In l955, however, he decided to become freelance, as was the fashion at the time, but none of the 9 films he made until his death, with the exception of The Misfits,” was superior in any way to his MGM formulaic movies. Gable realized that without the studio’s machine, his career was not viable.
Robert Taylor, another MGM product, also lacked control over his career. “I stayed with the studio for 24 years,” he recalled, “did my work, took what they gave me to do.” Much less ambitious and talented that either Gable or Wayne, Taylor summed up his career as, “I was just a guy gifted with looks I had done nothing to earn, who fell into a career that I was never overly ambitious about.”
Humphrey Bogart
Bogart, by contrast, fought constantly with his employers at Warner for better scripts and better parts. Like his colleagues Jimmy Cagney and Bette Davis, he was suspended several times for refusing to abide by the studio’s rule.
In 1946, at the peak of his career as the screen’s highest-paid actor, Bogart signed a fifteen-year-contract with Warner, which broke all precedents. Two years later, however, he formed his own company, Santana, releasing his movies through Columbia. But the six movies that Bogart produced, in four of which he starred, were for the most part undistinguished and unsuccessful at the box-office.
Bogart’s experience as a freelance actor and independent producer was unrewarding, because he could not get the properties that he wanted, and also because he was not a very good judge of scripts suitable for him. His best work, in retrospect, was at Warner–despite the disagreements and suspensions.
Cary Grant
Wayne’s career resembled in some respects that of Cary Grant, who started at Paramount in 1932, playing second fiddle to the studio’s major star, Gary Cooper. But in 1937, after five years of routine pictures, except for the camp comedies opposite Mae West, he became Hollywood’s first successful freelance actor.
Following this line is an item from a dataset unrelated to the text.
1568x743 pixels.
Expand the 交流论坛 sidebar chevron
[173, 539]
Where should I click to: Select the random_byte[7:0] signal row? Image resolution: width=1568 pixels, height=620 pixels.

Determined never again to sign exclusively with another studio, he became responsible for his own career, choosing most carefully screenplays and directors. Indeed, many of his films after l937 were not only popular but classics of their kind, including The Awful Truth, Bringing Up Baby,” and His Girl Friday.
Wayne, like Grant, gave his best performances when he was on his own. Moreover, the distinctive screen image of both Grant and Wayne took shape after leaving their sponsors and home studios: Grant after Paramount, and Wayne after
Republic.
But perhaps more than Grant, what made Wayne a unique actorauteur was not only the coherence of his image, but also the fact that it completely blended with his personality offscreen–until the actor and the person became indistinguishable. Wayne’s work has gradually become a series of political statements and personal values, reiterated in film after film.
His image was so consistent that audiences knew what to expect of his pictures. Wayne “brings to each new movie,” claimed the critic turned director Peter Bogdanovich, “good or bad, a resonance and a sense of the past–his own and ours–that fills it with reverbations above and beyond his own perhaps limited qualities,” which “is the true measure of what makes a great movie star.”